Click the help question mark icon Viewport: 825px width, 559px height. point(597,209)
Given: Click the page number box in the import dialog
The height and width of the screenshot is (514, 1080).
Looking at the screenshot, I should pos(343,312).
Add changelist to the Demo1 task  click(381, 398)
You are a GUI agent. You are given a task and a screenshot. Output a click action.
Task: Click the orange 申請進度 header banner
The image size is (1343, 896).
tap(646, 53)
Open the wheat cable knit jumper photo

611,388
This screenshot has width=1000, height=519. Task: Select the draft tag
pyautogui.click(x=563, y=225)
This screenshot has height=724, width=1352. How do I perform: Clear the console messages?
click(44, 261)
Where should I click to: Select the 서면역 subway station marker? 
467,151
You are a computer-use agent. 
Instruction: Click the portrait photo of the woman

**TASK TO COMPLETE:** Show every line in the records that contains the word "width".

**OUTPUT FOR THIS EXERCISE:**
Click the help question mark icon Viewport: 825px width, 559px height. point(597,209)
The height and width of the screenshot is (514, 1080).
This screenshot has width=1000, height=519. Task: Select the draft tag
This screenshot has height=724, width=1352. How do I perform: Clear the console messages?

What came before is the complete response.